▶ Objective
Lay out the entries from the line containing "This screenshot has width=819, height=1456." through the end of the entries as a Markdown table with the columns Row and Line, skipping blank lines. Leave out the pictures.

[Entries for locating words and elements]
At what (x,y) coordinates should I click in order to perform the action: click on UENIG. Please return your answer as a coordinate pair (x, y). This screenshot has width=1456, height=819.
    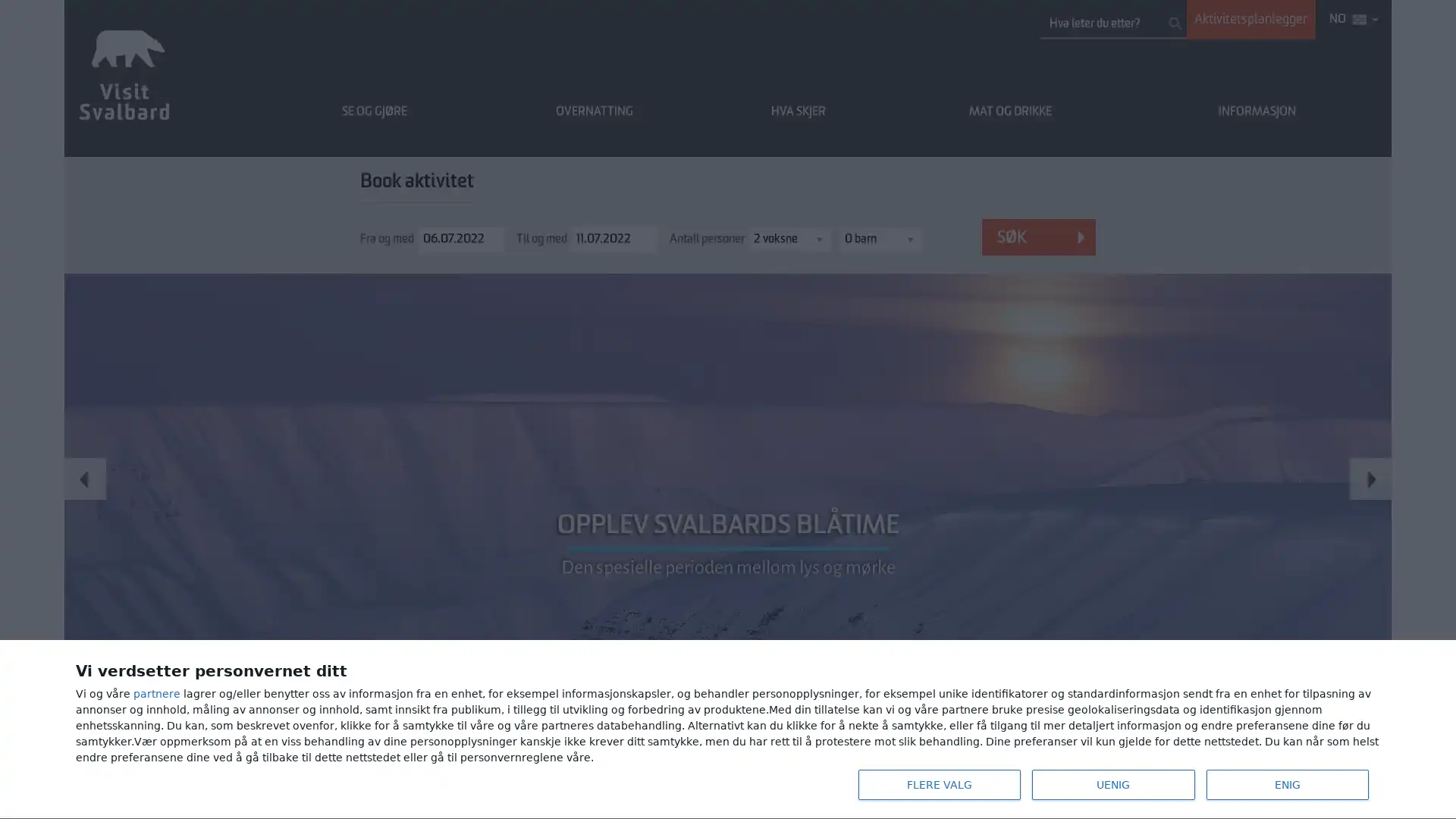
    Looking at the image, I should click on (1113, 784).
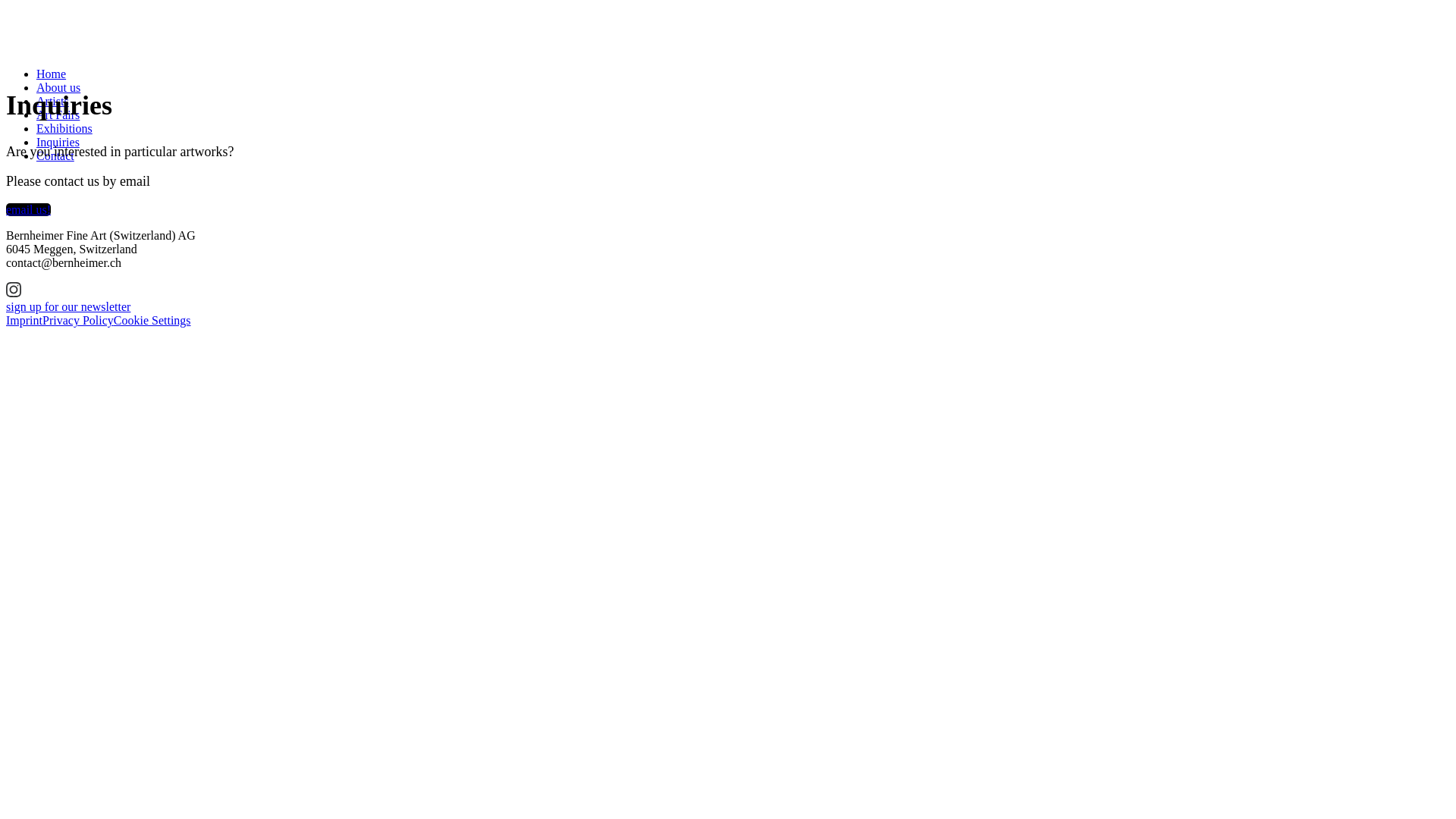  What do you see at coordinates (152, 319) in the screenshot?
I see `'Cookie Settings'` at bounding box center [152, 319].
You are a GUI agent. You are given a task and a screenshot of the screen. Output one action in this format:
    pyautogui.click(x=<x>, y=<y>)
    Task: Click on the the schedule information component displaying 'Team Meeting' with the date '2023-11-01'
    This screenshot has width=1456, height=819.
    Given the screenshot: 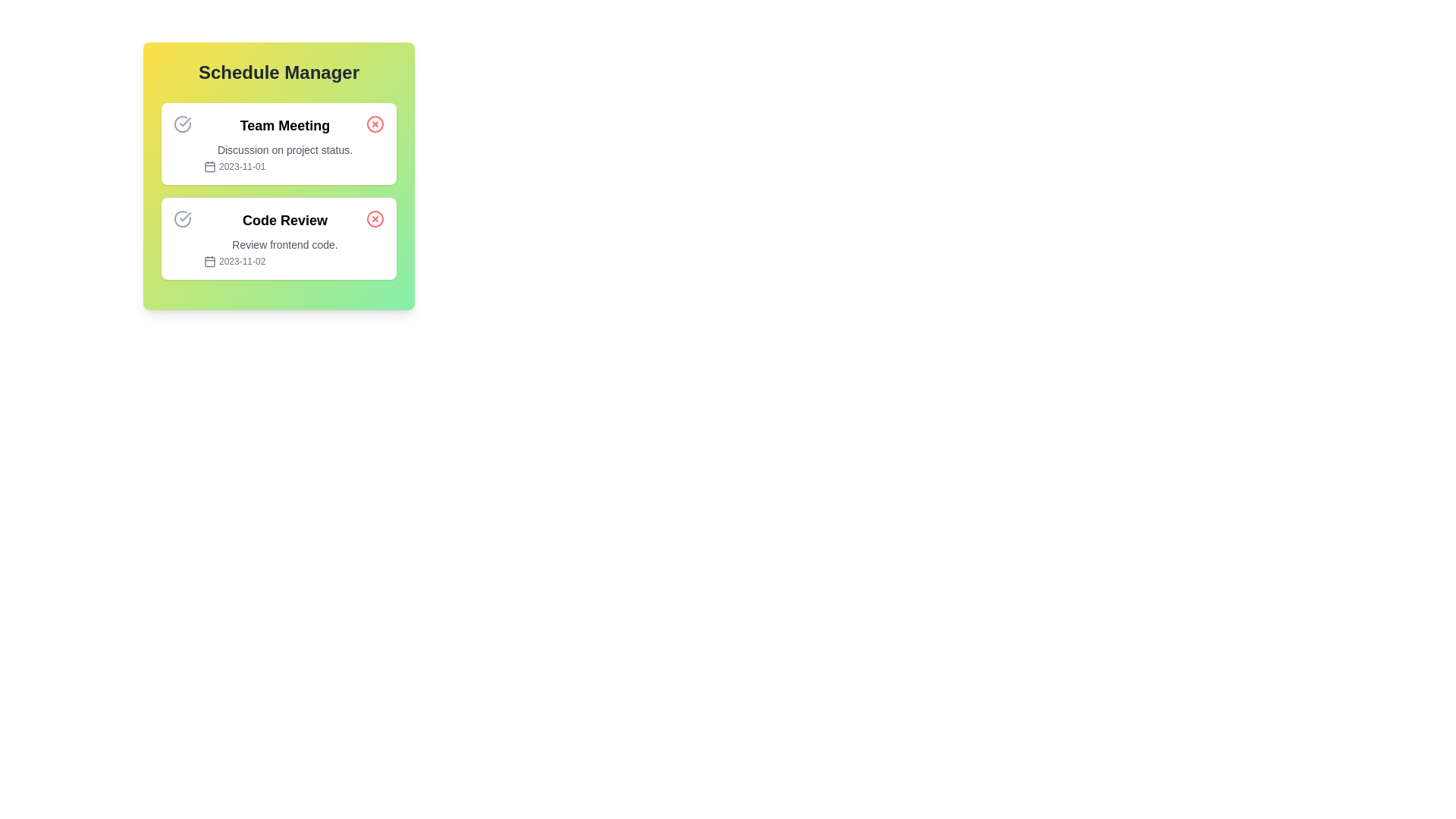 What is the action you would take?
    pyautogui.click(x=284, y=143)
    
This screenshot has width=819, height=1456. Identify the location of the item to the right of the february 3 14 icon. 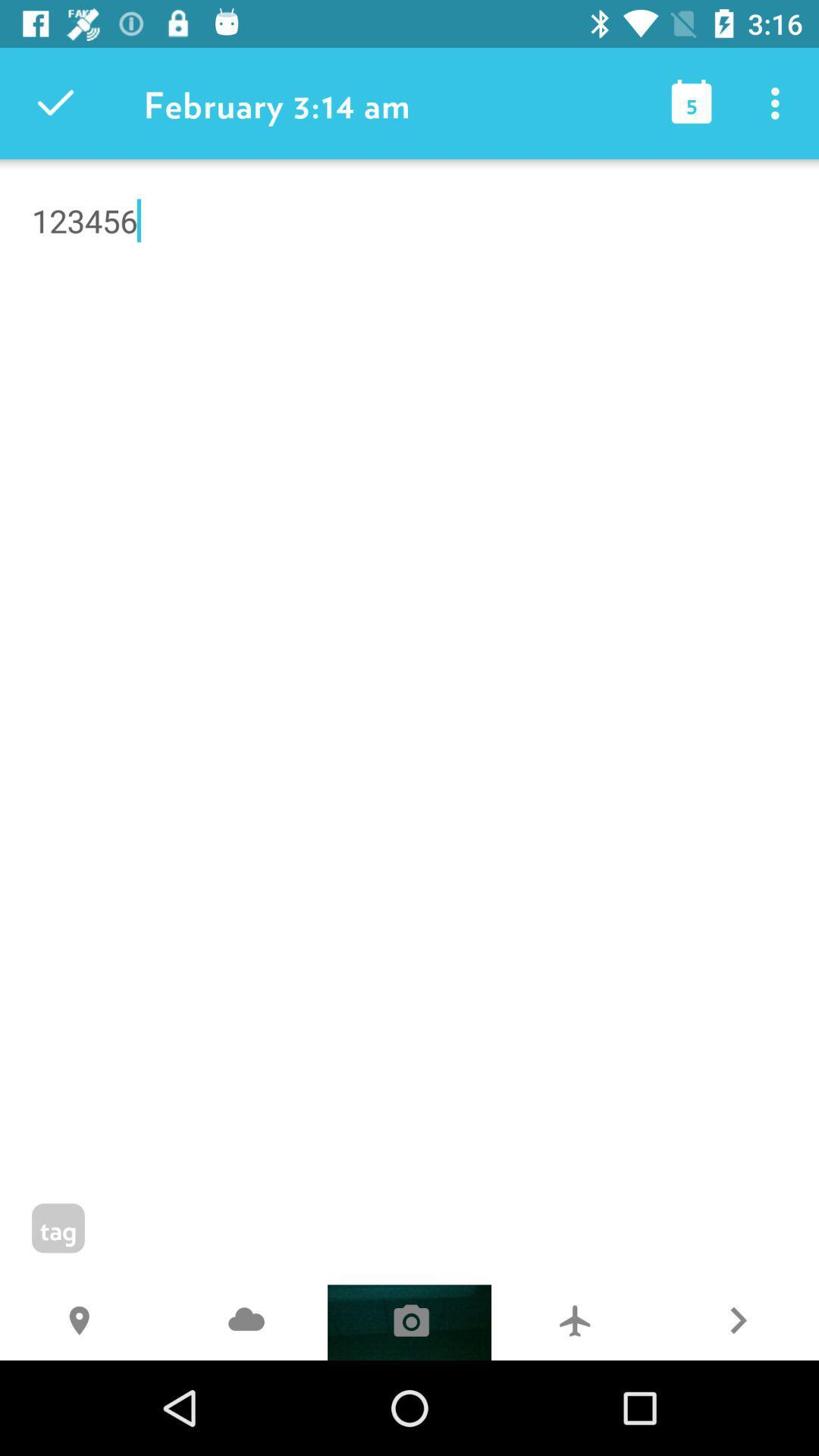
(691, 102).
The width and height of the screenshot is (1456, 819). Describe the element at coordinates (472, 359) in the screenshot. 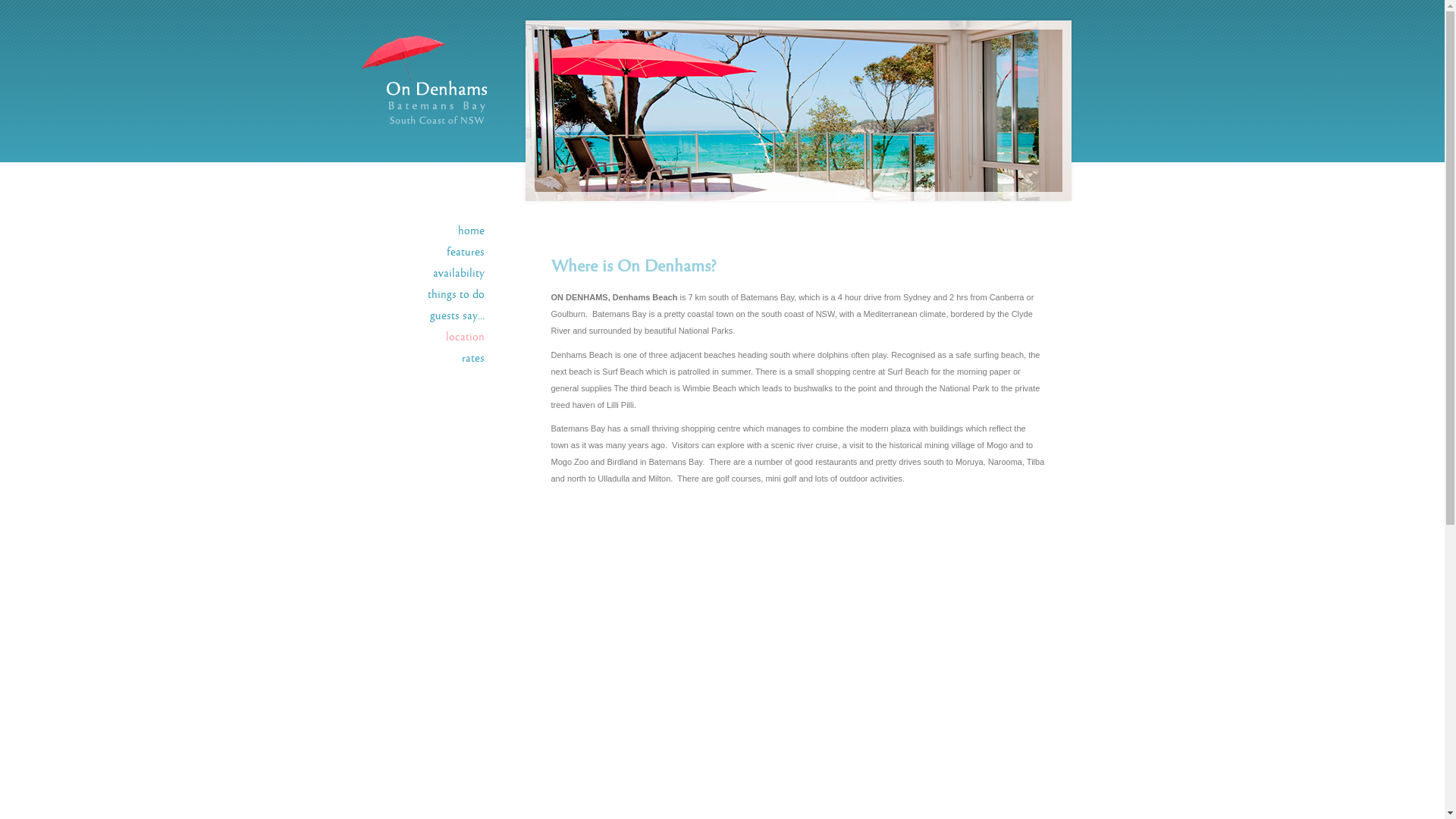

I see `'rates'` at that location.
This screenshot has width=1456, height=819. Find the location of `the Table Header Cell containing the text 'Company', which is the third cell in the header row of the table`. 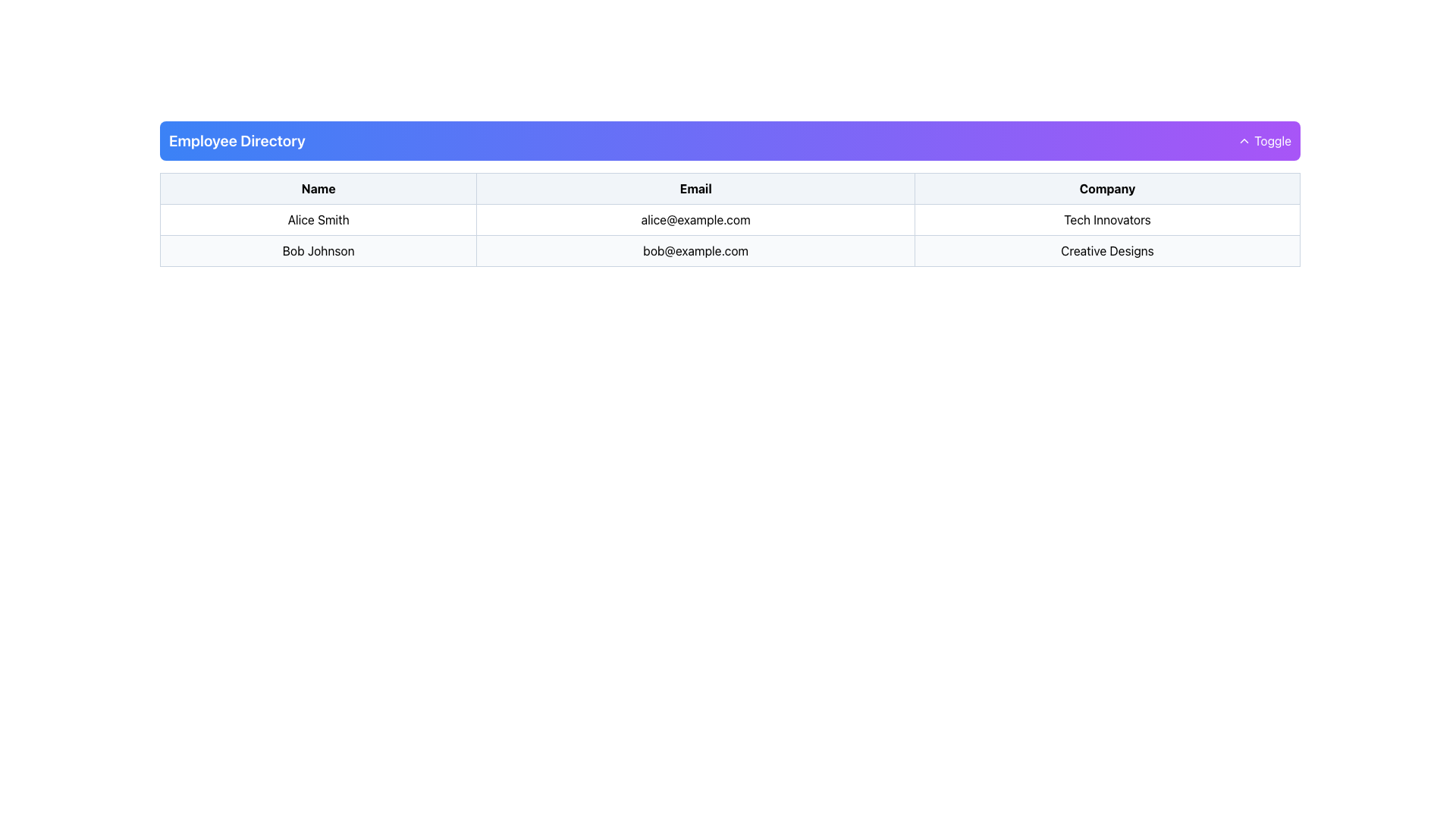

▶ Answer
| Row | Line |
|---|---|
| 1 | This screenshot has width=819, height=1456. Identify the location of the item to the right of the february 3 14 icon.  |
| 2 | (691, 102). |
| 3 | The width and height of the screenshot is (1456, 819). Describe the element at coordinates (472, 359) in the screenshot.  |
| 4 | I see `'rates'` at that location. |
| 5 | This screenshot has width=1456, height=819. Find the location of `the Table Header Cell containing the text 'Company', which is the third cell in the header row of the table`.  |